*Exercise aim:*
Repeat word for word the data from the line with "[Read: Sexual Violence" to the line with "Relationships (161, 616)", and nothing else.
** BEGIN Data for the task **
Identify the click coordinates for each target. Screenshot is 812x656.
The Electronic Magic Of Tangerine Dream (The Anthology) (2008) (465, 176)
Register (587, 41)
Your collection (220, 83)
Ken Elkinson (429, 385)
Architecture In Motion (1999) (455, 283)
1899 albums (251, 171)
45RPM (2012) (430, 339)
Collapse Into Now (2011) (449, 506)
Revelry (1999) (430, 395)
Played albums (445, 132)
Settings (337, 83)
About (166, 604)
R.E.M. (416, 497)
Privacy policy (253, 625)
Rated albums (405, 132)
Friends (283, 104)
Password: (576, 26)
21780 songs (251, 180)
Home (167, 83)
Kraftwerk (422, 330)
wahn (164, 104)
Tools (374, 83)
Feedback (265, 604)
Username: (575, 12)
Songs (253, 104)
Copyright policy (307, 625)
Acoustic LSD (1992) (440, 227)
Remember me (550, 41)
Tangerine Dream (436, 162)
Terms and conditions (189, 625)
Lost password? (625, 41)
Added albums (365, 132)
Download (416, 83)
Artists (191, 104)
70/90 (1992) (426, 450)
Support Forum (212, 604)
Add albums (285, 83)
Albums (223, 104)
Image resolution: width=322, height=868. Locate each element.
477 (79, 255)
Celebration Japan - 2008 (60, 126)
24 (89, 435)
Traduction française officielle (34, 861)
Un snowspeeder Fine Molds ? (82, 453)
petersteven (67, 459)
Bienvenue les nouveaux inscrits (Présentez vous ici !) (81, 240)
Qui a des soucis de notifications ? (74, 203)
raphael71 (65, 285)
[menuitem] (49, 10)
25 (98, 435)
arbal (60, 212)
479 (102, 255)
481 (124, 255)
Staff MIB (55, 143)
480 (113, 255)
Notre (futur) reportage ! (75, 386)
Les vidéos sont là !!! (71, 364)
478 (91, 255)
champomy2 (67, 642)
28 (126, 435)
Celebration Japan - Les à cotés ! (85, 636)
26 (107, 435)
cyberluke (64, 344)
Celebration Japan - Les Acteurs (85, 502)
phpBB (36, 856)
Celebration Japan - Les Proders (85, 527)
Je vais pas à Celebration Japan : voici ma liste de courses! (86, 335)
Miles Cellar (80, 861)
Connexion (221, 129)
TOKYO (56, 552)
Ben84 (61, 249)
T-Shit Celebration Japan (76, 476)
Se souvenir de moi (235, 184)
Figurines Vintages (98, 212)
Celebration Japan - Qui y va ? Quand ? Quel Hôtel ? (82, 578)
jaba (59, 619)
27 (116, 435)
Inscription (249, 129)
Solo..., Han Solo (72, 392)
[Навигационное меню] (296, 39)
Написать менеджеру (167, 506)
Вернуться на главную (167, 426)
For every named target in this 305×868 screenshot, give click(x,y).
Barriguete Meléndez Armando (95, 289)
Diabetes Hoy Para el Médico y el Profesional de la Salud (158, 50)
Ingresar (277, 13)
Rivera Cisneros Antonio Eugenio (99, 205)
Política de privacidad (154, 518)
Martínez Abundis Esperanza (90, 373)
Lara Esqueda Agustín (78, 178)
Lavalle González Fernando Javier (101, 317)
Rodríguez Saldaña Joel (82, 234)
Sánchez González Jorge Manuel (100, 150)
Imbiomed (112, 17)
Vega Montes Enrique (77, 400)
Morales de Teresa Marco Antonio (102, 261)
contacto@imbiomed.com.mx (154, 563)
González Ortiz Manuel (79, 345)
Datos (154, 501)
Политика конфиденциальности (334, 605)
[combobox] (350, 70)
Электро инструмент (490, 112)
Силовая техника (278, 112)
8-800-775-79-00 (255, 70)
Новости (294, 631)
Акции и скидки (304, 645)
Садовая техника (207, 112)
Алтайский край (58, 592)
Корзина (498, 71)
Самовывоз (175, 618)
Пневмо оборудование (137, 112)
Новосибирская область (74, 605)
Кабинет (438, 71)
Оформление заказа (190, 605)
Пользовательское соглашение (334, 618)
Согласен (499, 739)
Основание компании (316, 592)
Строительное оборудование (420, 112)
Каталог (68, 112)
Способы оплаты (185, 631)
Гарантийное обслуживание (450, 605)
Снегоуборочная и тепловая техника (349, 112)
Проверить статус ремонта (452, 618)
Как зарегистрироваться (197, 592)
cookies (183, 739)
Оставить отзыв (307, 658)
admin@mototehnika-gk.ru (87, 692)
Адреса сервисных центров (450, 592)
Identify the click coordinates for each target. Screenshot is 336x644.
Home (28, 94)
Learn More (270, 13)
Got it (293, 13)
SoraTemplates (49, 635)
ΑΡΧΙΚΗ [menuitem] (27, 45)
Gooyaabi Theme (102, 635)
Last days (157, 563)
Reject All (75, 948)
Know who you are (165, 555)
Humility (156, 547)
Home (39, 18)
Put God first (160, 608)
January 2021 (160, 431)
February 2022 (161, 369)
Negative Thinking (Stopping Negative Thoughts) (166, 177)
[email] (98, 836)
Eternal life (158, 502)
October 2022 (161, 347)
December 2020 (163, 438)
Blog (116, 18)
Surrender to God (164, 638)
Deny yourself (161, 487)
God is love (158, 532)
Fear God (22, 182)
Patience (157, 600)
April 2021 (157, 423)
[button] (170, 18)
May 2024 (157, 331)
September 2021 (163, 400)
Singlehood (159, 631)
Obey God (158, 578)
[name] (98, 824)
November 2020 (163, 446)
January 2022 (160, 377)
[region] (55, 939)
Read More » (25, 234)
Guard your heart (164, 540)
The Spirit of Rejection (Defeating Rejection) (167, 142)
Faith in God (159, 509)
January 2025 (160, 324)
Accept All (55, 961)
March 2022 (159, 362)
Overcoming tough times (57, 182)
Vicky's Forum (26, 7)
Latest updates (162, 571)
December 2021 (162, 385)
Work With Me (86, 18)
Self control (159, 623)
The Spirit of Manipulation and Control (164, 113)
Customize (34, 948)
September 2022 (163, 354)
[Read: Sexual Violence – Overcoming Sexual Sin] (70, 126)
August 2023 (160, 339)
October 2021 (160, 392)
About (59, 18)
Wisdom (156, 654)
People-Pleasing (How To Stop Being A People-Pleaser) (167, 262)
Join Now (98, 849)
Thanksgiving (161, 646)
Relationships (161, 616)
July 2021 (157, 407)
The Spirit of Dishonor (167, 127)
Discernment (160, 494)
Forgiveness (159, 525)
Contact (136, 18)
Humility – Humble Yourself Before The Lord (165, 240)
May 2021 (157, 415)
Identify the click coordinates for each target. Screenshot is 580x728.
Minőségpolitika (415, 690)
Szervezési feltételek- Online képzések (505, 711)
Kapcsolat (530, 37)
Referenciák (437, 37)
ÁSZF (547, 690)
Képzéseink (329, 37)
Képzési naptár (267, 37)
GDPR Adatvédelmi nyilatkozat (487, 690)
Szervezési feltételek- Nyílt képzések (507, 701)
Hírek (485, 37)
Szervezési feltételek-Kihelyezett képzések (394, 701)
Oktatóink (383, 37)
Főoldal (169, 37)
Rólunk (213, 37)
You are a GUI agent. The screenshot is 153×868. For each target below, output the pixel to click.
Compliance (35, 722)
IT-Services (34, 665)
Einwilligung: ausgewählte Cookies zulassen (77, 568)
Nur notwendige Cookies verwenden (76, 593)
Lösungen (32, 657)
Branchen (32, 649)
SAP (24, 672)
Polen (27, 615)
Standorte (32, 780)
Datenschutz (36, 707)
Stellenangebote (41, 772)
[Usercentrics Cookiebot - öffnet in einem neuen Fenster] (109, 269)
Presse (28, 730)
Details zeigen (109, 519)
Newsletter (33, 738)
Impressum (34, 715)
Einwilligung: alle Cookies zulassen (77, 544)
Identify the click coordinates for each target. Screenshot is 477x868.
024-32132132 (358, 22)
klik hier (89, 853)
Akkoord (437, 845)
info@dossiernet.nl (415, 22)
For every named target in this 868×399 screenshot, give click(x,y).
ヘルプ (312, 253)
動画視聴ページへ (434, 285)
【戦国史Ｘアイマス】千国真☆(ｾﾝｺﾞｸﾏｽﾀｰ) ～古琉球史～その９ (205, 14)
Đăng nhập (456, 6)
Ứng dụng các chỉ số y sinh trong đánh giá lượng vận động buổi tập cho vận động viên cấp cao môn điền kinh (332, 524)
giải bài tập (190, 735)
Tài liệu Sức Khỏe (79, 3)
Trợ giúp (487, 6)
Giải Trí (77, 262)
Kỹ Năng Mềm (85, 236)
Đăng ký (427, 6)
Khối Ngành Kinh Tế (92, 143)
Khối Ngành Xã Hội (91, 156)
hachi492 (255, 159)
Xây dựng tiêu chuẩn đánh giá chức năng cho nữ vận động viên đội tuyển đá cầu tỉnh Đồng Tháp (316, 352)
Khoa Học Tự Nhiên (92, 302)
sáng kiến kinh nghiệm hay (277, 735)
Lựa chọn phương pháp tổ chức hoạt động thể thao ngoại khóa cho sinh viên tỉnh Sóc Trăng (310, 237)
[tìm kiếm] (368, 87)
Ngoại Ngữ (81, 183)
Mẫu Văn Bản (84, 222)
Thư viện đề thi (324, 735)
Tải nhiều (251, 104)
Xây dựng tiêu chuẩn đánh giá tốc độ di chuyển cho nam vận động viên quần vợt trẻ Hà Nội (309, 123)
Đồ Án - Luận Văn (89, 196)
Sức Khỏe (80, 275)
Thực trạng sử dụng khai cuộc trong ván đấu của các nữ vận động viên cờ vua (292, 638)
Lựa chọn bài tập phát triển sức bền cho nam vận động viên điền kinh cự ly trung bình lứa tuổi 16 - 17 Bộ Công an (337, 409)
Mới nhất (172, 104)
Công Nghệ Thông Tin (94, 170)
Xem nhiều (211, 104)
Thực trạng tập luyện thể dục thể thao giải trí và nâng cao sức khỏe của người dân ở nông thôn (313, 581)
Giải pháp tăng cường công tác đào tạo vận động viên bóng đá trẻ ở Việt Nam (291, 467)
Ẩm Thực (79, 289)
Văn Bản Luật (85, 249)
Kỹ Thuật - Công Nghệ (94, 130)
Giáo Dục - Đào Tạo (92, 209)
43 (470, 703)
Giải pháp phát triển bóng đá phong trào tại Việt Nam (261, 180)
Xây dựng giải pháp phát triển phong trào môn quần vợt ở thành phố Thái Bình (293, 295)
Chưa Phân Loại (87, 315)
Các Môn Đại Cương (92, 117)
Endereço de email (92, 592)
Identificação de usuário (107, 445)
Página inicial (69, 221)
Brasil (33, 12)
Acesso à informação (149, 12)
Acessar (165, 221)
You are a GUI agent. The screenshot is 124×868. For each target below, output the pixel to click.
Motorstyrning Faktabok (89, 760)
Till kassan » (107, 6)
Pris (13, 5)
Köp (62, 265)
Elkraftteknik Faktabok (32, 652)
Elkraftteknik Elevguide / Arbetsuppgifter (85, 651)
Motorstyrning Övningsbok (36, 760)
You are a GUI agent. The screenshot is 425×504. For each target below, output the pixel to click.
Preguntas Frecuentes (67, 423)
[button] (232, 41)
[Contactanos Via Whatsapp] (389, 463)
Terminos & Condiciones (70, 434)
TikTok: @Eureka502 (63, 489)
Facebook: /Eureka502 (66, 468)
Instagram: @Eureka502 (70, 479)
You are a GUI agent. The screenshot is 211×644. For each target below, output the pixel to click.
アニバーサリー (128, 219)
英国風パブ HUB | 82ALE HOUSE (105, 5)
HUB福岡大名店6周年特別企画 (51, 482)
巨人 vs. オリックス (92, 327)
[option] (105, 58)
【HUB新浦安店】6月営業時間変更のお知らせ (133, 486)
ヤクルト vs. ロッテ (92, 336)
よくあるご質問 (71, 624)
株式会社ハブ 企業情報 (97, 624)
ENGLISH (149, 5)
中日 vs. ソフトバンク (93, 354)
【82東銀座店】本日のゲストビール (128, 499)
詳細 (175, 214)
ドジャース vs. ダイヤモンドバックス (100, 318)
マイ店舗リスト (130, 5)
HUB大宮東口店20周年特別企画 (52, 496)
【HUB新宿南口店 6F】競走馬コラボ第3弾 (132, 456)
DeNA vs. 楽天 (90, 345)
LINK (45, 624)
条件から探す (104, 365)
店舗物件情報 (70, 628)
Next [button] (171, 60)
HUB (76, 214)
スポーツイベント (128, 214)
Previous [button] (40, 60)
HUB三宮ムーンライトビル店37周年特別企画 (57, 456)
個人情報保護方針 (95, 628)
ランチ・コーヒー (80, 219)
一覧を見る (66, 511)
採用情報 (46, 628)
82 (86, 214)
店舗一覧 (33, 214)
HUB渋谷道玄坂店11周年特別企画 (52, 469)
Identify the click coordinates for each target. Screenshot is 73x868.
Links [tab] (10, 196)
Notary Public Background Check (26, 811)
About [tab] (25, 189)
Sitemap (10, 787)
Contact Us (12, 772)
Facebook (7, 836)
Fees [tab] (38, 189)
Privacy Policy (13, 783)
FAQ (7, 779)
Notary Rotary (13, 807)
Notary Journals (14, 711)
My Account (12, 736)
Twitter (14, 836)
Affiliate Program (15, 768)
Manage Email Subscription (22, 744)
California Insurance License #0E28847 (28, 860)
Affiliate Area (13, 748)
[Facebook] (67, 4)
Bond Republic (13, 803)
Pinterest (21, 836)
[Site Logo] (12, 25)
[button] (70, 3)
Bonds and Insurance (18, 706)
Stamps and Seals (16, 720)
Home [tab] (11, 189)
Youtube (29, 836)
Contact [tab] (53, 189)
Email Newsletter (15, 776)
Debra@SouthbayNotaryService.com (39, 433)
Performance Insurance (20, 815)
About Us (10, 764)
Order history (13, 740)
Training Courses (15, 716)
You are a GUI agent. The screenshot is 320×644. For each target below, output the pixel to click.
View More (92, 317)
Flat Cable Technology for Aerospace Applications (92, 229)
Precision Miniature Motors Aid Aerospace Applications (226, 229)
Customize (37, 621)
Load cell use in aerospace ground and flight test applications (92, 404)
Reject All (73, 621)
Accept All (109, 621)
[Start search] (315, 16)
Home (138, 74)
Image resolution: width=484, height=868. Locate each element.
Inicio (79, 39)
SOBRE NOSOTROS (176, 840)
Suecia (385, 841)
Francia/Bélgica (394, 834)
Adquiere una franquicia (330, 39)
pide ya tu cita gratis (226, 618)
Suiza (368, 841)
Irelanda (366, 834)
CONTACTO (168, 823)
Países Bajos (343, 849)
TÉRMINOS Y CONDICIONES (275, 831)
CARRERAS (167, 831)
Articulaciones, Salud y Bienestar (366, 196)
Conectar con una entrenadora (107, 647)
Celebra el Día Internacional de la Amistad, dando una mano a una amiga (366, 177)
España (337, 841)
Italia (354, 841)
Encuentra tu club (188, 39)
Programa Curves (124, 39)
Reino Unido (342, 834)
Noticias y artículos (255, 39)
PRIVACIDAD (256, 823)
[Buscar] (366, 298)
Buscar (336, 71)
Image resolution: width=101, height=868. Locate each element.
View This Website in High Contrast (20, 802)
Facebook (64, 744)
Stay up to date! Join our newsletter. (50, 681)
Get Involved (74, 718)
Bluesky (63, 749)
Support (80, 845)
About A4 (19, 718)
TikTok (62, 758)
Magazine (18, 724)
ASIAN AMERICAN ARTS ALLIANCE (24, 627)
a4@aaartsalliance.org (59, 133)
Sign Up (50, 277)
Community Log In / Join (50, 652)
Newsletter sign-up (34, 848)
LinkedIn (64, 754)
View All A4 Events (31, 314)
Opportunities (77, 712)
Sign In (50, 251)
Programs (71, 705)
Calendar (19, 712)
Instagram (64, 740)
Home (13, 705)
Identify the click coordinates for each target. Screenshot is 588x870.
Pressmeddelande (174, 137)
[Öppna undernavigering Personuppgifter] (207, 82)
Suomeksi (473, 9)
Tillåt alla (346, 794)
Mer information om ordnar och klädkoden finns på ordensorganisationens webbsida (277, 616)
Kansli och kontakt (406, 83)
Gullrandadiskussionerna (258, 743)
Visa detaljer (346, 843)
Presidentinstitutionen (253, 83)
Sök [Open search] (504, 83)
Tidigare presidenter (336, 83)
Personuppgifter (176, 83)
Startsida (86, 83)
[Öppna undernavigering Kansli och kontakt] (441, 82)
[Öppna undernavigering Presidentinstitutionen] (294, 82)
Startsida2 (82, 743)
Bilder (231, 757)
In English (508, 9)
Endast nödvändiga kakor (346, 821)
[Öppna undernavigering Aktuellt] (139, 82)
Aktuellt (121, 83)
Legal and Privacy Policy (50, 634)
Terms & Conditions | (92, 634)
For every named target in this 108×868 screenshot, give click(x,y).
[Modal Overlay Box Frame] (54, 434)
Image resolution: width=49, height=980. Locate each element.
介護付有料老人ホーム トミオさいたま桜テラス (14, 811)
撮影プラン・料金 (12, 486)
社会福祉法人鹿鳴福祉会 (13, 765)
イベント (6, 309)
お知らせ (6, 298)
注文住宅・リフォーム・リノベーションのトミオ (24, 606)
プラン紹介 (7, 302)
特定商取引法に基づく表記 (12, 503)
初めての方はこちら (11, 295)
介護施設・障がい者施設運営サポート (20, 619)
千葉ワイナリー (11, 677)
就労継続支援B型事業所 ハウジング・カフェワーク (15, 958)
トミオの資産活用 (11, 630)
** END Data for the task **
*Solution:*
[Read: Sexual Violence – Overcoming Sexual Sin] (70, 126)
August 2023 (160, 339)
October 2021 (160, 392)
About (59, 18)
Wisdom (156, 654)
People-Pleasing (How To Stop Being A People-Pleaser) (167, 262)
Join Now (98, 849)
Thanksgiving (161, 646)
Relationships (161, 616)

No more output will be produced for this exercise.